Intervention de Harlem Désir

Réunion du 26 janvier 2017 à 10h45
Accession du monténégro à l'otan — Adoption définitive en procédure accélérée d'un projet de loi dans le texte de la commission

Harlem Désir, secrétaire d’État auprès du ministre des affaires étrangères et du développement international, chargé des affaires européennes :

Monsieur le président, monsieur le rapporteur, mesdames, messieurs les sénateurs, le projet de loi autorisant la ratification du protocole au traité de l’Atlantique Nord sur l’accession du Monténégro, signé à Bruxelles le 19 mai 2016, qui est soumis à l’examen du Sénat, est important puisqu’il concourt à nos efforts de stabilisation des Balkans occidentaux.

Après les adhésions à l’OTAN de la Slovénie en 2004, de la Croatie et de l’Albanie en 2009, celle du Monténégro sera un gage de stabilité pour cette région, stabilité qui reste un enjeu de première importance pour la sécurité européenne dans son ensemble.

Notre pays a dans ce domaine une responsabilité particulière, liée à l’histoire et au rôle qui a été le sien dans les Balkans au cours des vingt dernières années, responsabilité qu’il assume aujourd’hui pleinement dans le cadre des processus de coopération régionale et de dialogue, le processus de Brdo-Brioni, d’une part, et de Berlin, d’autre part.

Le succès du sommet des Balkans occidentaux qui s’est tenu à Paris le 4 juillet dernier dans le cadre du processus de Berlin, à l’invitation du Président de la République, en a été une illustration.

Le Monténégro, dès le lendemain de son indépendance, en juin 2006, a signifié sa volonté de se rapprocher de l’Organisation du traité de l’Atlantique Nord et d’en devenir membre.
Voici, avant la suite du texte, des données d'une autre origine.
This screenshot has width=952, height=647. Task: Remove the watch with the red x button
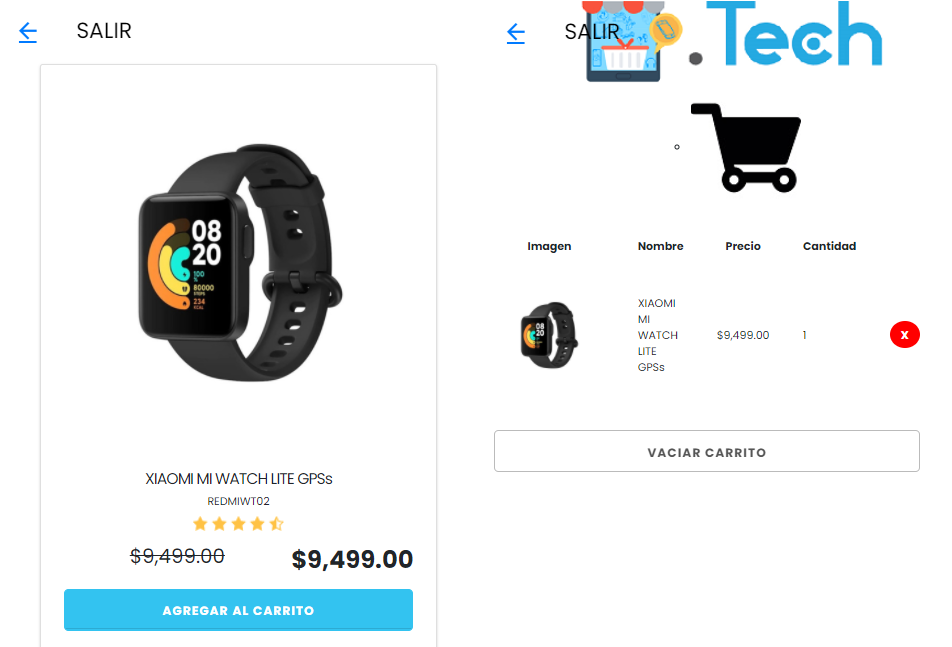coord(905,334)
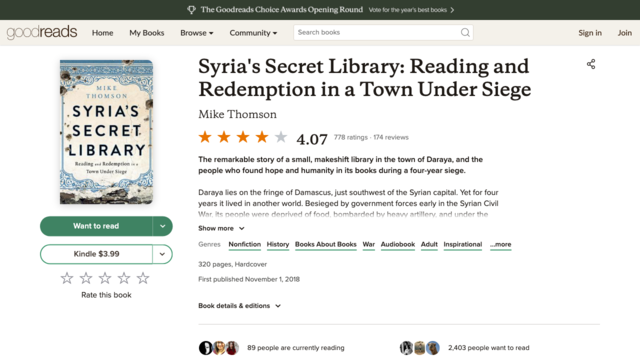Screen dimensions: 640x360
Task: Click the currently reading user avatars
Action: tap(219, 348)
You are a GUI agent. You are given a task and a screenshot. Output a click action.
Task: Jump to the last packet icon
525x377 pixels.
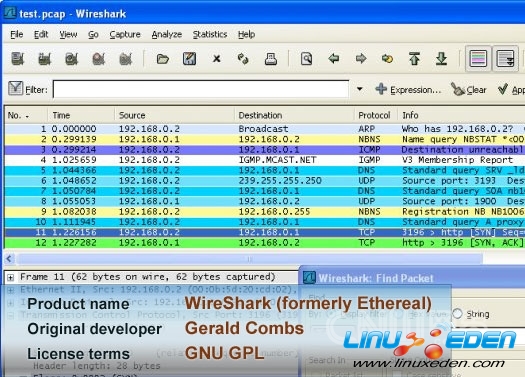pyautogui.click(x=441, y=59)
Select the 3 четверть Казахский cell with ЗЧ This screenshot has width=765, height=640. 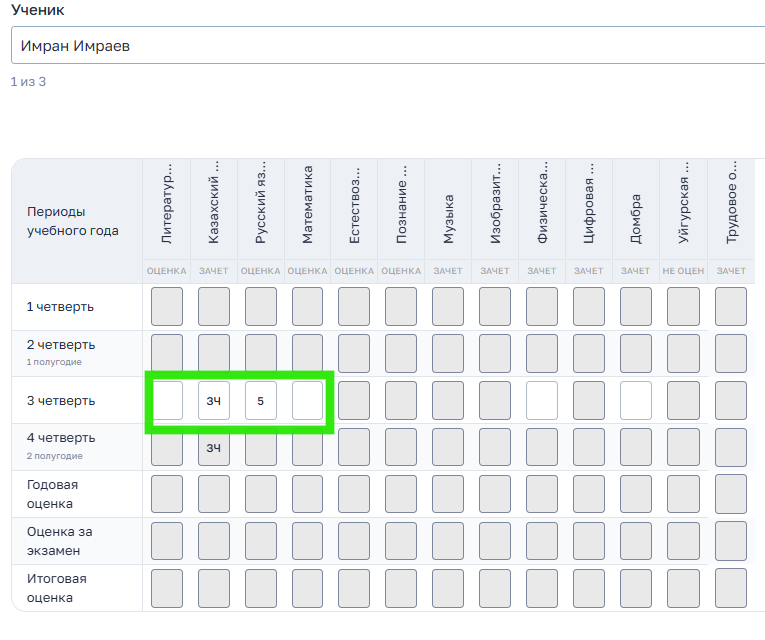(214, 400)
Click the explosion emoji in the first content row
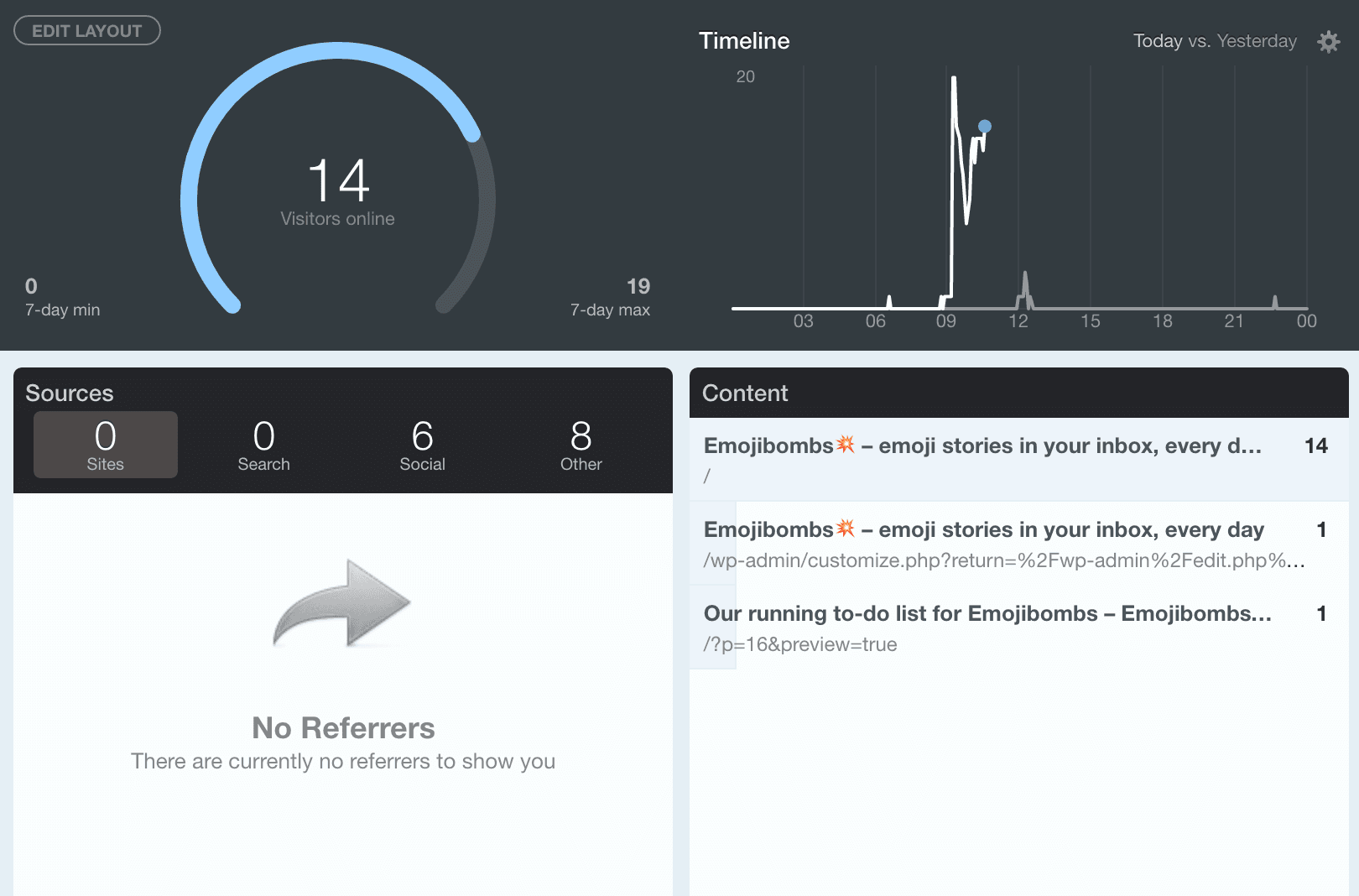1359x896 pixels. [x=846, y=445]
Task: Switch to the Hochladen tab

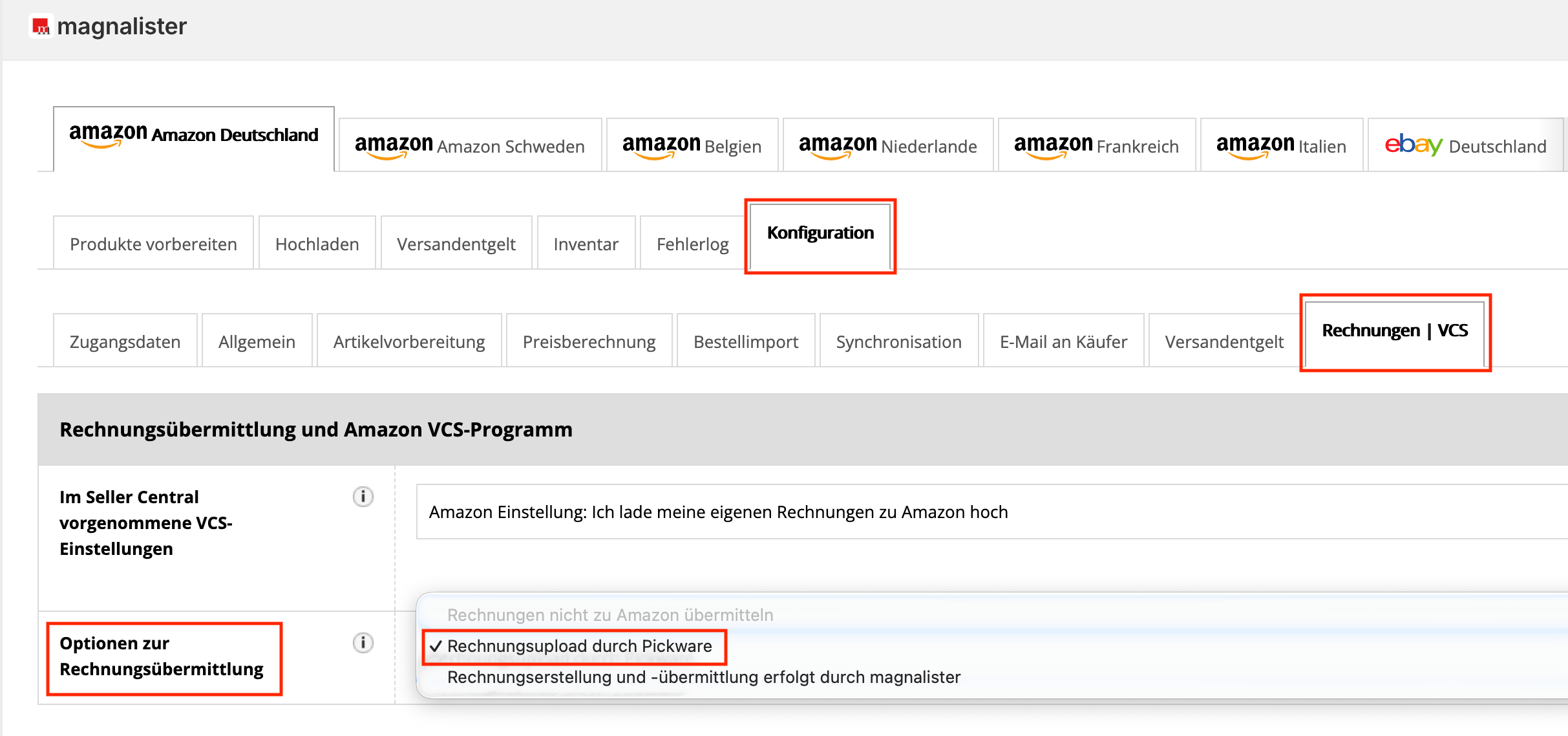Action: click(x=317, y=244)
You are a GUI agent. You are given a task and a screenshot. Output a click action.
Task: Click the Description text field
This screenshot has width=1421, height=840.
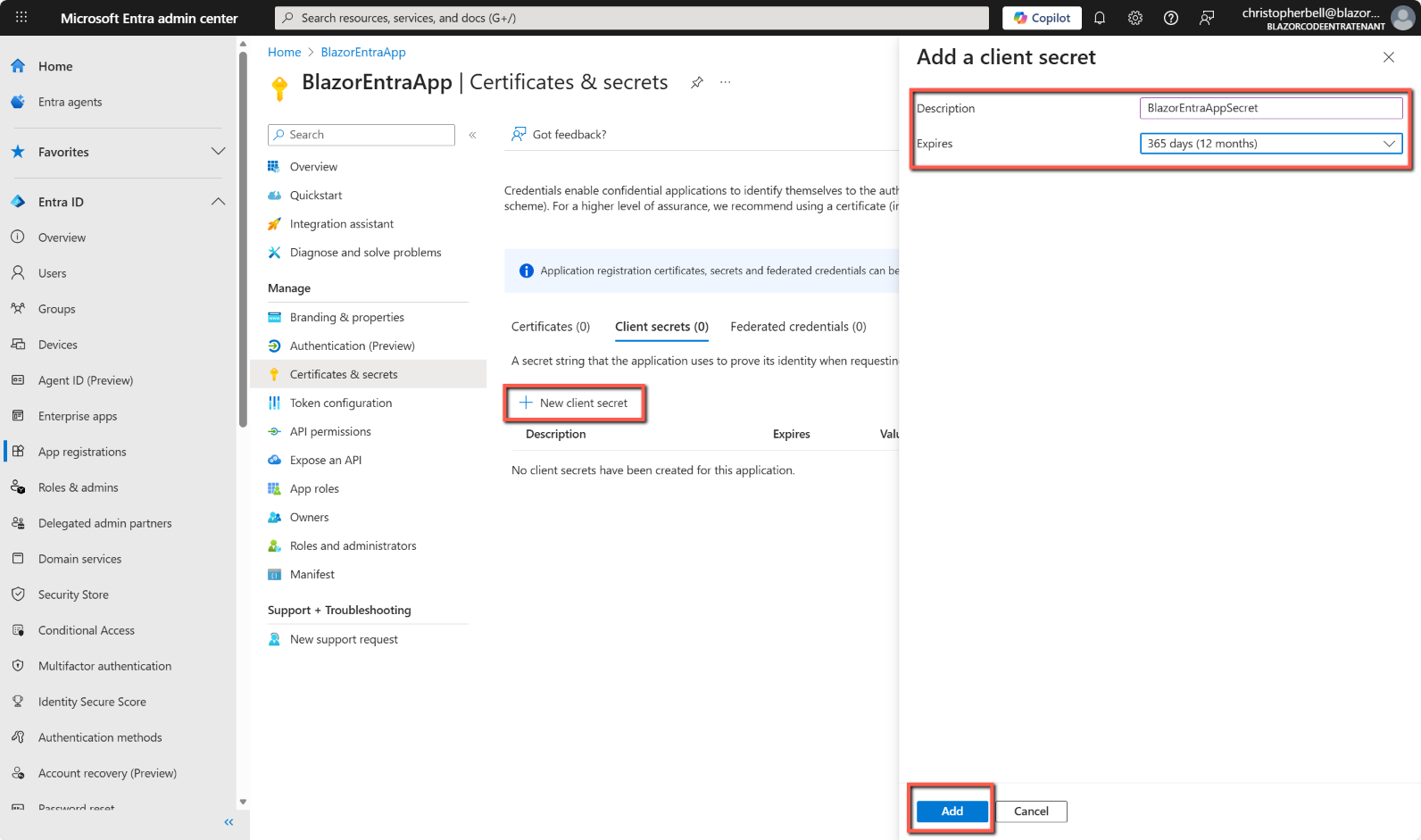tap(1270, 108)
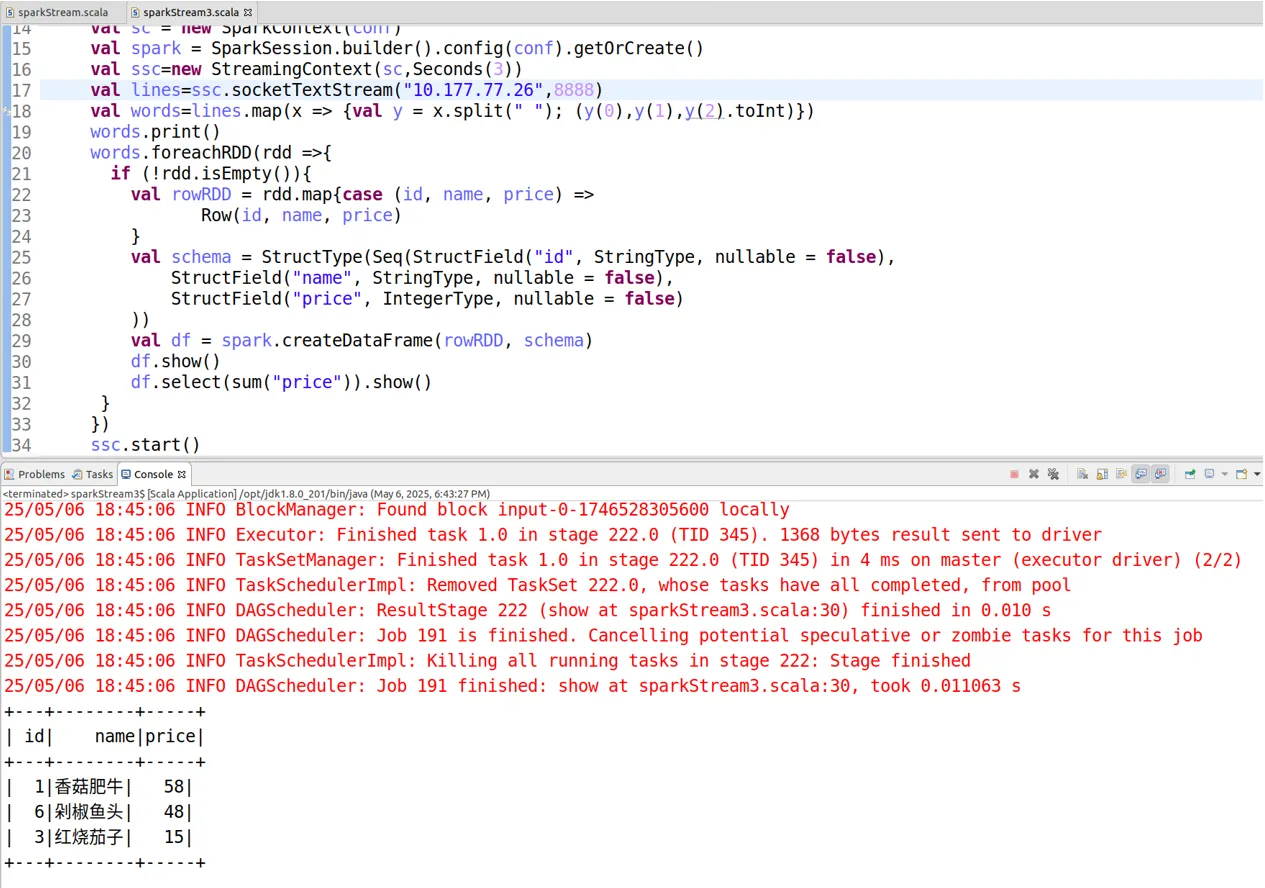Click the red Terminate button in console
This screenshot has height=888, width=1265.
coord(1014,474)
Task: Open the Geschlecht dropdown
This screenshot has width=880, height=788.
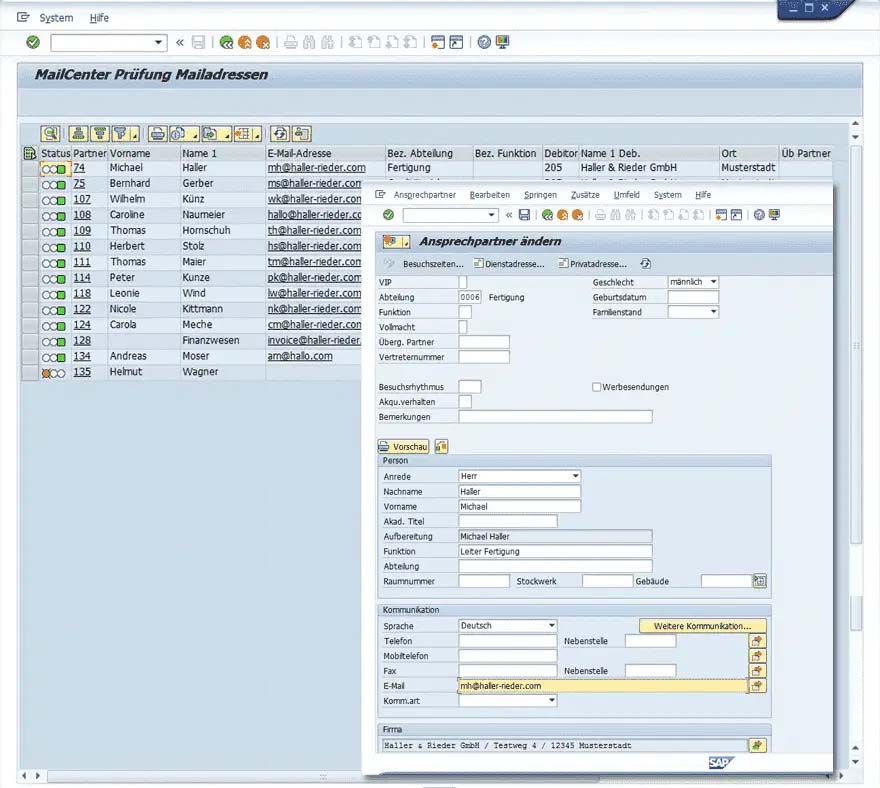Action: 713,282
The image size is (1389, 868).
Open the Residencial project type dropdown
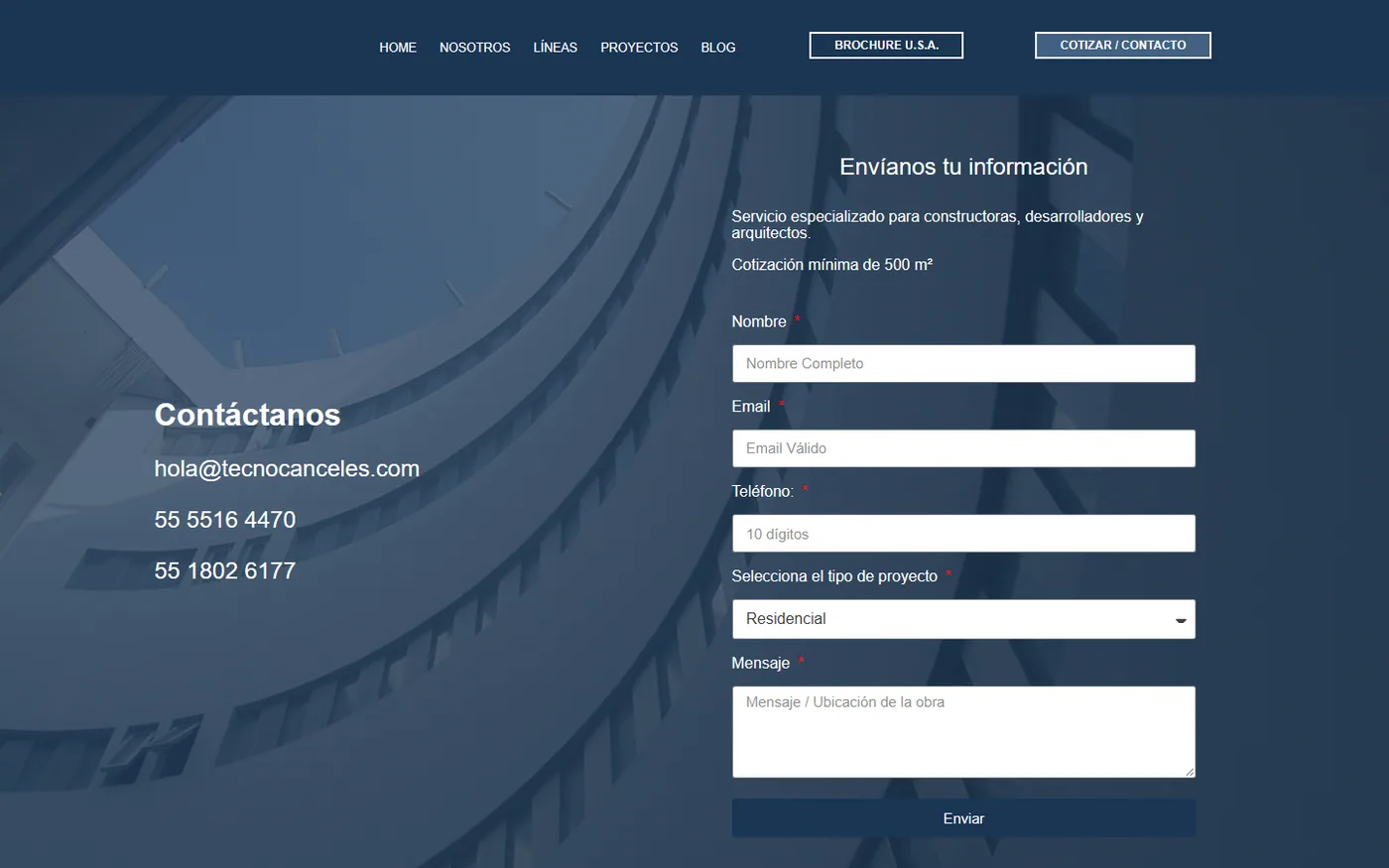(963, 619)

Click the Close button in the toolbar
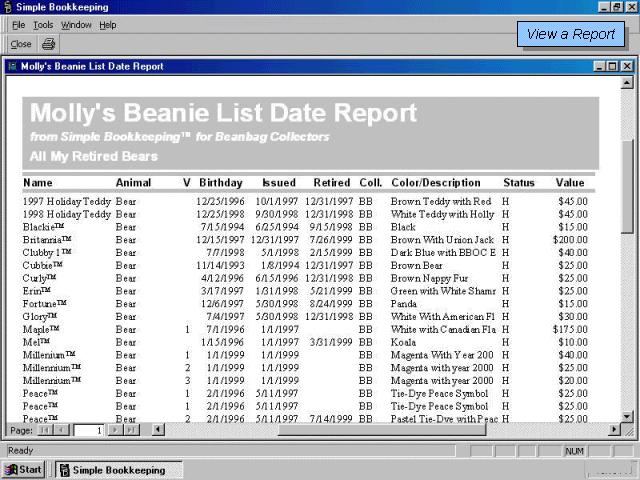[20, 44]
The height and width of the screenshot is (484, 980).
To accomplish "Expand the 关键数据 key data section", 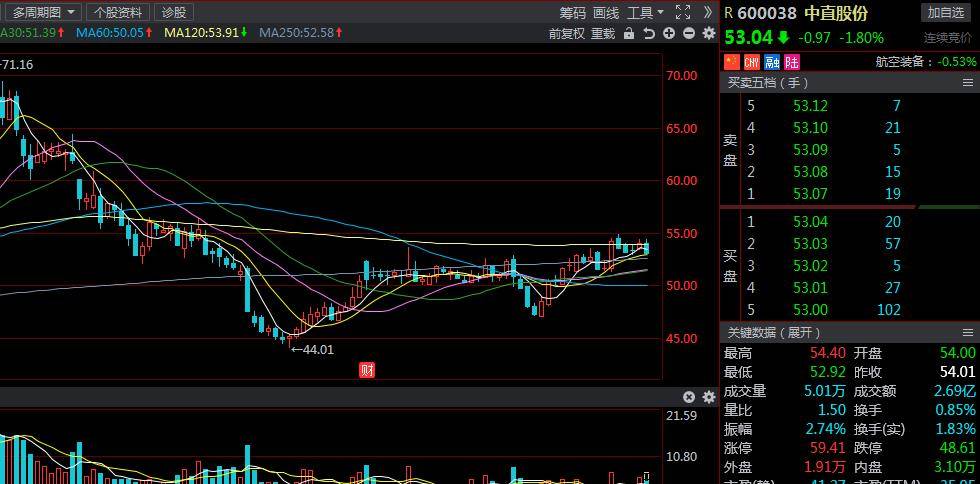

Il a été invité par les alliés, en décembre 2009, à rejoindre le plan d’action pour l’adhésion, qui donne le statut officiel de candidat et engage formellement le processus d’adhésion.

Dans le cadre d’un dialogue étroit avec l’OTAN, le Monténégro a conduit de nombreuses réformes. Il a fait d’importants efforts en matière de modernisation des forces armées et de réforme du secteur de la sécurité et du renseignement, comme l’ont souligné plusieurs rapports de progrès de l’OTAN. L’effort de défense du pays a été porté à 1, 7 % du PIB, légèrement en deçà de l’objectif de 2 % que se sont fixé les alliés lors du sommet du Pays de Galles en septembre 2014.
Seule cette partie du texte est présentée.